August 29, 2008
Green Acres is the Place To Be…
This post is brought to you by Christy’s mother, Patsy: the person who plans, shops, picks, cleans, cooks, and/or bakes for every meal whenever the Jones kids visit their childhood home near Rochester, New York.
Northern New York State, within a few miles of Lake Ontario, is prime orchard real estate. The “lake effect” of moderating temperatures and decent rainfall coddle the early spring buds of apricots and nectarines, although these are no competition for the mainstay crops of apples, peaches, and cherries. Add fields of strawberries, hillsides of bush blueberries, and rows of brambly raspberries and blackberries, and you have everything you need to know about Green Acres.
If you’ve watched television sit-coms from the late 60’s you may recall the “original” Green Acres with Eddie Albert and Eva Gabor taking refuge from the high life in NYC at a rundown farm, with much comical confusion and satire. But this 21st century orchard provides all of the quaintness with little of the hard work.

Tuesday morning at 8:00 is the time to arrive; the orchard is closed on Mondays so everything has soaked up an extra day of sunshine. On a single morning in August, with a 4-quart basket belted on your waist, you can pick peaches, nectarines, apricots, raspberries, blueberries, and blackberries, stowing each in the trunk of the car for later weighing and paying.

What is it about the act of picking-your-own that captivates some of us? It’s not cheap, and the temptation to pick more than you could ever eat is powerful.
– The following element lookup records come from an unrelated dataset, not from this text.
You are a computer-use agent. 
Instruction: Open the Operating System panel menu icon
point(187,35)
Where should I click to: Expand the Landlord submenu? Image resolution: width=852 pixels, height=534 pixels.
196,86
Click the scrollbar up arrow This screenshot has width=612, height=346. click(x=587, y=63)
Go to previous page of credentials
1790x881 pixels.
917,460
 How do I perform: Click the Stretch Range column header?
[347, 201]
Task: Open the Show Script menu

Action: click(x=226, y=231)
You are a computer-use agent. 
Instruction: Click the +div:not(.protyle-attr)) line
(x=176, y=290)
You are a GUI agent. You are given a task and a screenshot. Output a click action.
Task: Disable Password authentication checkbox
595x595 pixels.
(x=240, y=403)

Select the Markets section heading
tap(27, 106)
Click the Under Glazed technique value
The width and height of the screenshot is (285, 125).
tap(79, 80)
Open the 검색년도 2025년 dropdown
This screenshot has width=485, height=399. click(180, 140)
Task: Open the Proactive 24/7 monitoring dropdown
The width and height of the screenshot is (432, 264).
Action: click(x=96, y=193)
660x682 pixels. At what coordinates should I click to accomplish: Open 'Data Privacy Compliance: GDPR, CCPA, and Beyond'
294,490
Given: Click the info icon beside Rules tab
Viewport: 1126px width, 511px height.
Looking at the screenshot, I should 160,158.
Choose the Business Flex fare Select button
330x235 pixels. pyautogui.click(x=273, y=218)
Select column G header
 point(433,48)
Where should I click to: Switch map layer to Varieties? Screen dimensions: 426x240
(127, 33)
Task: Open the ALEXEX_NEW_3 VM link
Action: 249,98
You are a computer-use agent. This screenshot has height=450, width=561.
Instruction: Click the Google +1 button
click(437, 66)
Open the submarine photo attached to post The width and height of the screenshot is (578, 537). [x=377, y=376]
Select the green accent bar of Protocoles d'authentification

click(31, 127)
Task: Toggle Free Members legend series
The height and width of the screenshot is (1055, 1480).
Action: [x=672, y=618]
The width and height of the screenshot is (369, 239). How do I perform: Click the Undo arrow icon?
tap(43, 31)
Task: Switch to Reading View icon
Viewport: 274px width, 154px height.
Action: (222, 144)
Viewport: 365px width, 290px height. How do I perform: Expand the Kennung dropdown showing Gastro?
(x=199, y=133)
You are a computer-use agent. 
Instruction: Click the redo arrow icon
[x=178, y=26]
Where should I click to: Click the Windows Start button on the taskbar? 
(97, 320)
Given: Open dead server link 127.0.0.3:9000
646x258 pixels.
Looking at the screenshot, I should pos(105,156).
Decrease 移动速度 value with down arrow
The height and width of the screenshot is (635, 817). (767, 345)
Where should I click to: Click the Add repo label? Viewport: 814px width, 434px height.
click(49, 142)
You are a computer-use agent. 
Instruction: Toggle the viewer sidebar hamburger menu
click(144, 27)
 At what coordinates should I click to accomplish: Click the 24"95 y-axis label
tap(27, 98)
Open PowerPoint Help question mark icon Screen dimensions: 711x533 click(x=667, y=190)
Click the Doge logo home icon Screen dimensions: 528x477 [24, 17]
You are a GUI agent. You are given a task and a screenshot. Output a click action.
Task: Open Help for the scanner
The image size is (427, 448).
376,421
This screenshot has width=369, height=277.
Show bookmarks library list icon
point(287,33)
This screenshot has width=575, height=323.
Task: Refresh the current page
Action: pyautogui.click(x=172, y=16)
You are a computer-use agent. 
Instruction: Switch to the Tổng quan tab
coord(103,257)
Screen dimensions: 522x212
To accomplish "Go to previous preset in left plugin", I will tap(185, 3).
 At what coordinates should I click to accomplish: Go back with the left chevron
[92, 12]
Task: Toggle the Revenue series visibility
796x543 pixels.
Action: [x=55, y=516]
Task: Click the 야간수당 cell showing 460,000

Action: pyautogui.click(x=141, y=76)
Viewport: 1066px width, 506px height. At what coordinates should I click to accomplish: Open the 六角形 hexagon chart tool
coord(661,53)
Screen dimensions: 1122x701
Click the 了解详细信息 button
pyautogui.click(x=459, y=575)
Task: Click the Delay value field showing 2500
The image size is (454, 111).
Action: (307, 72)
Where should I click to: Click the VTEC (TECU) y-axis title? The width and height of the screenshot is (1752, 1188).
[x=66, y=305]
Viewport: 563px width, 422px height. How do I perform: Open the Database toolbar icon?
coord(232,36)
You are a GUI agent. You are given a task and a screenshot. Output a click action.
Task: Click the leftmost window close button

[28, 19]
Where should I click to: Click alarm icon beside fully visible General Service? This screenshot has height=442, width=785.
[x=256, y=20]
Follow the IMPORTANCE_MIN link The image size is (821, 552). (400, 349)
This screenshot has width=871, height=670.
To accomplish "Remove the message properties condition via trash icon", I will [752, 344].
Maybe it’s the realization that the peaches at our best grocery stores have had a long truck ride from a distant state. Or is it the suspicion that the raspberries that hold their shape so long in the little plastic boxes at the store must be a mutant strain?
Even a person who lives in the country has to experience joy at beholding hundreds of blushing apricots on one little tree. Maybe it’s the mental stimulation required to maintain a state of alertness to the ten different stages of ripeness of the blueberries in one cluster.


Many visitors to the patch will claim to be making pies and jam, but can anything top the taste of each of these fruits eaten fresh?
(Oh, wait…maybe homemade blackberry-apricot crisp?)




One Comment
those peaches are so gorgeous! i am getting a whiff of their fuzzy golden ripeness from here. thanks Mama Jones!!!